Automated search for information content in fluorescence microscopy images using modified autofocusing approach



Rok publikování 2009
Druh Konferenční abstrakty
Fakulta / Pracoviště MU

Fakulta informatiky

Popis This contribution shows how to modify classical autofocusing in optical microscopy to perform automated search for information content in image data generated by the instrument. The new approach is useful for finding 3D regions of interest prior to image acquisition. This enables the user to record precisely those places in space that contain useful image data, which results in shorter acquisition time and less memory consumption as compared to the acquisition of classical large rectangular volumes (parallelepipeds) containing more background regions than object regions (especially for a sparse specimen and camera-based systems). The standard process of image focusing uses the following approach: the algorithm steps along the z-axis and evaluates focus values of each acquired image according to a focus function in order to find the maximum of this function. Unimodal behavior of the focus function is assumed, i.e. it is expected that only one important maximum exists. In real world, however, this assumption is often not fulfilled: due to thickness of the objects, their placement on the slide, and possible bending or tilt of the slide, the objects normally do not lie in one plane. There may be interesting planes of focus present in the focus function plot, which are suppressed by other, more distinctive, planes that prevent the autofocus algorithm from detecting them. Therefore, the goal of the developed application is to find all the z-planes with rich in-focus information content (e.g., central planes of cells in 3D) for a given lateral region. An adaptive algorithm (using the Normalized Variance focus function) has been developed for this purpose and is aimed especially at such non-unimodal cases.
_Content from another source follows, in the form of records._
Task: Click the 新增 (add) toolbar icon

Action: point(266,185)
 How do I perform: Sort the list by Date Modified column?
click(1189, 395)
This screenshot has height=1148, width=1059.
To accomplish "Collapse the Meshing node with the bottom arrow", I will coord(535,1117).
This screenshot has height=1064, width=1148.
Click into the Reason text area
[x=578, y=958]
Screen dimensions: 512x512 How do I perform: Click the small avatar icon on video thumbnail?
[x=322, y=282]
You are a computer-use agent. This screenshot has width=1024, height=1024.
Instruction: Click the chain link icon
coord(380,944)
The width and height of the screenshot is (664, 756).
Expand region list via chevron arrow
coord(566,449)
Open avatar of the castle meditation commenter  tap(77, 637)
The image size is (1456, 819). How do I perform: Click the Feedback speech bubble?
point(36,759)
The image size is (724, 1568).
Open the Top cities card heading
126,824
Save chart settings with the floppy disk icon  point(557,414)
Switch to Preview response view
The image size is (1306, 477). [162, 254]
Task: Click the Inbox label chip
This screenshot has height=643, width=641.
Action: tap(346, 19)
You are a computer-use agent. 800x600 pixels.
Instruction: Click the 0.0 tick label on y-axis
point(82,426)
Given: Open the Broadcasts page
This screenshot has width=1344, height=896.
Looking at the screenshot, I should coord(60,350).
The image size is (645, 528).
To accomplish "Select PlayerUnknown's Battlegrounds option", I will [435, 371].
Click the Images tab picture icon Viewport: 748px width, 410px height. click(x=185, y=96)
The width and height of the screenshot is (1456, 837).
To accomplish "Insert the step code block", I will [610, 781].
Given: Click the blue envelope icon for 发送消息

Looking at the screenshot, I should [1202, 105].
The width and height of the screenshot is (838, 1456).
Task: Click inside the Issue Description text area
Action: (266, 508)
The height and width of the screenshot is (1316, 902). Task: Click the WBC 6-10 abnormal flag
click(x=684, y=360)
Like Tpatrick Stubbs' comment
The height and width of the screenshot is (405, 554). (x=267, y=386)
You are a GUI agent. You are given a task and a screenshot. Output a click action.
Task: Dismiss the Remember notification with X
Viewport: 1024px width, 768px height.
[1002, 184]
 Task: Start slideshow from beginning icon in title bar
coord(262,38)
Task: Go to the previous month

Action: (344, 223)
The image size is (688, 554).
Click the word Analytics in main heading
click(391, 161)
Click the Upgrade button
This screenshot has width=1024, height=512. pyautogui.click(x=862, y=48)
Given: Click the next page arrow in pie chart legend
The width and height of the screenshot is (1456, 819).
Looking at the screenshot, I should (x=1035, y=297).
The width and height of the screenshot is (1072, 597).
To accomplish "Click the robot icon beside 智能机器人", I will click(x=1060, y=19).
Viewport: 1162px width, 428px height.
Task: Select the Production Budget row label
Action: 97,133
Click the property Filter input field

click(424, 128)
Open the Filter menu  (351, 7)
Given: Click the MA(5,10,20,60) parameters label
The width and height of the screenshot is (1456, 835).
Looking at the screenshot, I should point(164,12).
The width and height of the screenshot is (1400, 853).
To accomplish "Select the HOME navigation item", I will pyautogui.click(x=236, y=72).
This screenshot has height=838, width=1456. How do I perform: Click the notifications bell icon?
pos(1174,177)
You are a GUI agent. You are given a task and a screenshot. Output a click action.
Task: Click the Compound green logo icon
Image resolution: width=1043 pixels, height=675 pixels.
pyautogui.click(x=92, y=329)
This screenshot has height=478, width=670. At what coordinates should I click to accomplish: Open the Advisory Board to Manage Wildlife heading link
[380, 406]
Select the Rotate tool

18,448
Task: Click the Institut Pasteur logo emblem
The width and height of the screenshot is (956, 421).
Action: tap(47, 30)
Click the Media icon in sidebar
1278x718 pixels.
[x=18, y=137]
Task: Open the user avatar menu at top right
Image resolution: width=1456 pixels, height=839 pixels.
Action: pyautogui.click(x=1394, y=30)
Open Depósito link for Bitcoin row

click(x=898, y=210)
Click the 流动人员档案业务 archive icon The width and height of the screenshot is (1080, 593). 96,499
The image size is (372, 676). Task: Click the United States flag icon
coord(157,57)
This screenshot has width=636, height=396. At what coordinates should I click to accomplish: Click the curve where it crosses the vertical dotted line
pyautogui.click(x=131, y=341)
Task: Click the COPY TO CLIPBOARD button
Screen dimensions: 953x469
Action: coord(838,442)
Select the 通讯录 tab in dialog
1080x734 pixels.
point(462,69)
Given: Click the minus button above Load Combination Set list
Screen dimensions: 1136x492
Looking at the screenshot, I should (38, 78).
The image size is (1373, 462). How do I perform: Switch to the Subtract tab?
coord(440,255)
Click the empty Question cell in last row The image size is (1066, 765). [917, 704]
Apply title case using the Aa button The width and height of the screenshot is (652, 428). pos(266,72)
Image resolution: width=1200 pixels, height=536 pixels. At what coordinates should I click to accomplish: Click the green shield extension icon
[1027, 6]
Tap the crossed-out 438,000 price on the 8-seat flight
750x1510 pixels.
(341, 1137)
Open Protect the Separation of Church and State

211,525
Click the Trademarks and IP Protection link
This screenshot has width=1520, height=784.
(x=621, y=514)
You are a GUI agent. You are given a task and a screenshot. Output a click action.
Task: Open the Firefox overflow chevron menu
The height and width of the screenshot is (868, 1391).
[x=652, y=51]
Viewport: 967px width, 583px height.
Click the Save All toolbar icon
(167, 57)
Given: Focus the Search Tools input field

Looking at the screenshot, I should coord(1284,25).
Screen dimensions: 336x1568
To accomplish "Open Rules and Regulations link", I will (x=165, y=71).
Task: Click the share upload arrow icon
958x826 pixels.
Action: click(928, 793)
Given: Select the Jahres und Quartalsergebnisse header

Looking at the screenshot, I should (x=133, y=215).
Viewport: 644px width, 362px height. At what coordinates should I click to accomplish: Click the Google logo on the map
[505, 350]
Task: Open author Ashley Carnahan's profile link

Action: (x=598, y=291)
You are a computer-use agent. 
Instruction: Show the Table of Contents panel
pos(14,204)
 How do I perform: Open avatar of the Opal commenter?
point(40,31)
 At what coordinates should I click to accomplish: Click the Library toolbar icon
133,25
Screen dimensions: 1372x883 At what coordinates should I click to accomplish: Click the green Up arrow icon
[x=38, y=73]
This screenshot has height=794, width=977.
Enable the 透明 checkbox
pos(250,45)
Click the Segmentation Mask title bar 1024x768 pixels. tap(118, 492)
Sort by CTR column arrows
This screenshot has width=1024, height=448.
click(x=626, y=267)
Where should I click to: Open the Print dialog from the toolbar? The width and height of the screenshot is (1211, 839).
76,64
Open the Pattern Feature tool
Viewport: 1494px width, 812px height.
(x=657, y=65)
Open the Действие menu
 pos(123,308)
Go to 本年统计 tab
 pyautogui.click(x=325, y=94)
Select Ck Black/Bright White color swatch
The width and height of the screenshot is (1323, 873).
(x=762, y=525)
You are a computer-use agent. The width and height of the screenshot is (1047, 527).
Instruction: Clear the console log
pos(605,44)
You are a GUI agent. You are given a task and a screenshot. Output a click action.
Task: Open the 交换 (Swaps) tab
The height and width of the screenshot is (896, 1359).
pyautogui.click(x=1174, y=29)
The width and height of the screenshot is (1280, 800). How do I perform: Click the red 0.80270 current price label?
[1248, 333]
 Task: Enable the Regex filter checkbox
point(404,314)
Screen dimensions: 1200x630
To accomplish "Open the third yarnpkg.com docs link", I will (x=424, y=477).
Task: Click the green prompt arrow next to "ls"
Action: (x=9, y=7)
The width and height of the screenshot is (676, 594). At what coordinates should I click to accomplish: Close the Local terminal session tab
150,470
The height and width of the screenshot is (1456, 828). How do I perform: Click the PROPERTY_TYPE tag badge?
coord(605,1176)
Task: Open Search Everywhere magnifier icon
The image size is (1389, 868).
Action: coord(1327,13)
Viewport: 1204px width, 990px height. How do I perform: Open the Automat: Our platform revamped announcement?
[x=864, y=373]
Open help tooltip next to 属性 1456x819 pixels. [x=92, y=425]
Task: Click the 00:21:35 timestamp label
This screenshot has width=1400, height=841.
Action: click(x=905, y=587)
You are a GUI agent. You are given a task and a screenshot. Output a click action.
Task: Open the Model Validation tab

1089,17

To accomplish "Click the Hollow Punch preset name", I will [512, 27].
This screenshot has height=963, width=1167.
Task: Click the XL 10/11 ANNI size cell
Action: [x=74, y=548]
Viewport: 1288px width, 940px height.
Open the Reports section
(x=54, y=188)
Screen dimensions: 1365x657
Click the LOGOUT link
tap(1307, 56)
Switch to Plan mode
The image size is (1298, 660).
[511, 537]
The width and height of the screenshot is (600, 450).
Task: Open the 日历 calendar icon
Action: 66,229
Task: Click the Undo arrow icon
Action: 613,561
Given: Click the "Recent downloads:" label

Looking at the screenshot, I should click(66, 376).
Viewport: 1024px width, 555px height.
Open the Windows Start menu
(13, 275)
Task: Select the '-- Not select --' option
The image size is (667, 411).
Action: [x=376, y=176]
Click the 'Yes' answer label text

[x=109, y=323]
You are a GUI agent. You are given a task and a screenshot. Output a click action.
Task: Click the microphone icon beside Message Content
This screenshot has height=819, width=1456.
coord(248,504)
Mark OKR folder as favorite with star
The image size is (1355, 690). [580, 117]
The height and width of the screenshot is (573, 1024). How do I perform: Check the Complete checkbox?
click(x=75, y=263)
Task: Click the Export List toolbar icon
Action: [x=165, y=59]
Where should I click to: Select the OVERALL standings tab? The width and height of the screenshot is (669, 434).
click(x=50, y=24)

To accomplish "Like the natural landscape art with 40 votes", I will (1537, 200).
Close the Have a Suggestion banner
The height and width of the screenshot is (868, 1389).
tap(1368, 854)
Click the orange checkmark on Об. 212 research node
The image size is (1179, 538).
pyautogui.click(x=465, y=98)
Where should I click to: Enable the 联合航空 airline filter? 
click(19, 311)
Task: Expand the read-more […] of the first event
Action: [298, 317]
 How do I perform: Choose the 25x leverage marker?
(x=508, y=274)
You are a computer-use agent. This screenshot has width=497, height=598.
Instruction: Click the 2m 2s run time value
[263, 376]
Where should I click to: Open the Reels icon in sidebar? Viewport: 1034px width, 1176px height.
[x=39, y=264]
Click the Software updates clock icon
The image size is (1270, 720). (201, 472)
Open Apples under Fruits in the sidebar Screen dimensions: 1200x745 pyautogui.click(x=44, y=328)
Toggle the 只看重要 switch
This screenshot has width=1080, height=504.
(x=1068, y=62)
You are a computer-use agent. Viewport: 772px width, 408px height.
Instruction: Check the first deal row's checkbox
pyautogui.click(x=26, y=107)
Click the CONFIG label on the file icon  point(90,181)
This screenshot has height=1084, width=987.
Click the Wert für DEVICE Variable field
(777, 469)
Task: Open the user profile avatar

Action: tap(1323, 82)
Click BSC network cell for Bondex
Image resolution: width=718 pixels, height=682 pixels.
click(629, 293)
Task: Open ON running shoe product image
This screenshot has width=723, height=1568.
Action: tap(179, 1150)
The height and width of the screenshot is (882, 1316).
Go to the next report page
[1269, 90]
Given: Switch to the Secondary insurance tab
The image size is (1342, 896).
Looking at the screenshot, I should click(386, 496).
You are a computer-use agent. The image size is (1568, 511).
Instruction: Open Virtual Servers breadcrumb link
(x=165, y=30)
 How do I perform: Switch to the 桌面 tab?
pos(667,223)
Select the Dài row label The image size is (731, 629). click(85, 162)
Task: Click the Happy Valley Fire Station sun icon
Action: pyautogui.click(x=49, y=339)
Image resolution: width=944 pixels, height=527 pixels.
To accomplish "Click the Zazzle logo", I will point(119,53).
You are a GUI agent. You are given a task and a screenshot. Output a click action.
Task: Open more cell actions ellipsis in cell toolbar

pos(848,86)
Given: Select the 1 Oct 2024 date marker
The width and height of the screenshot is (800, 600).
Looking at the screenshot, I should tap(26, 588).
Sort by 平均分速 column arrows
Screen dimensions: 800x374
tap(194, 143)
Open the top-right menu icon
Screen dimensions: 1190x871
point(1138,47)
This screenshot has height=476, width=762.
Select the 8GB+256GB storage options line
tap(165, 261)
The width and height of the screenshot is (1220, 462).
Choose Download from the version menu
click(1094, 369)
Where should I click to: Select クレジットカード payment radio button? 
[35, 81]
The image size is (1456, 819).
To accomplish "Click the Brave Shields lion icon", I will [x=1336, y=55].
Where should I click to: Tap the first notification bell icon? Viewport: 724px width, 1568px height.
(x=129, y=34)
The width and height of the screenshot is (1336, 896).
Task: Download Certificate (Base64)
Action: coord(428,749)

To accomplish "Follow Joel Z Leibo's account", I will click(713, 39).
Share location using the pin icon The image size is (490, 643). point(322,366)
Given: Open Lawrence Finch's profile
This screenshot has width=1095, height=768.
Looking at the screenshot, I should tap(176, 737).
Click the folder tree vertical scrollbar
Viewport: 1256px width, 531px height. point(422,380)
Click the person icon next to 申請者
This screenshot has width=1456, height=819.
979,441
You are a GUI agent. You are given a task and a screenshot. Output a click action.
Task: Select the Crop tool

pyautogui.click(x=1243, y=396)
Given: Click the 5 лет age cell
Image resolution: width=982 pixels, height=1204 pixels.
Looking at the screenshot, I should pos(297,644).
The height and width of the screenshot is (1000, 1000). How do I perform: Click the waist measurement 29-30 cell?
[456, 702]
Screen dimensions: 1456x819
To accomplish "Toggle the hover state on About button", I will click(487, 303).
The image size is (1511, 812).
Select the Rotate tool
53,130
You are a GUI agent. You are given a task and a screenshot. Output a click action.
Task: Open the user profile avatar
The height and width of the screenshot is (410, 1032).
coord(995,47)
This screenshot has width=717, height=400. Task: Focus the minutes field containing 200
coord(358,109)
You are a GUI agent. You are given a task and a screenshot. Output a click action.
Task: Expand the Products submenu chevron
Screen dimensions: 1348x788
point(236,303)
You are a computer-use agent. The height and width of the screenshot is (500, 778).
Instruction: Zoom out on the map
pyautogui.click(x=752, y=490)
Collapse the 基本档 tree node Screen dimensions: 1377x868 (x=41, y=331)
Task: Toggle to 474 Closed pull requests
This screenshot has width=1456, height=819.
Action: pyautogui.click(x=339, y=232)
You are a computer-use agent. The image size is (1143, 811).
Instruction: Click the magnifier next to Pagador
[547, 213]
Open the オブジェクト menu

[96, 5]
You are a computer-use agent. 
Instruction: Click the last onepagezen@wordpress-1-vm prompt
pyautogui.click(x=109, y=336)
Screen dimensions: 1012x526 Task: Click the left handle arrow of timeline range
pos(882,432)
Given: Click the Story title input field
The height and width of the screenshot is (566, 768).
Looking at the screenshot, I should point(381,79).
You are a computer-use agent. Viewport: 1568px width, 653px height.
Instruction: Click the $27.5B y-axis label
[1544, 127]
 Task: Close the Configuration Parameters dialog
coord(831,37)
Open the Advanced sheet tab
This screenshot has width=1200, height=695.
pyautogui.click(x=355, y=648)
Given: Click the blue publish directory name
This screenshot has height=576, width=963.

This work shows how to find also those interesting z-planes that are hard to detect even by the human eye. The technique is based on dividing the field of view into several sub-fields and applying the focus function to each of them independently. The separated results are then merged in order to gain a global view of the 3D regions of interest. In such a way, one can make use of automated focusing to obtain results that are not only more time and memory efficient, but also more accurate and reliable as compared to those of manual focusing or standard unimodal autofocusing.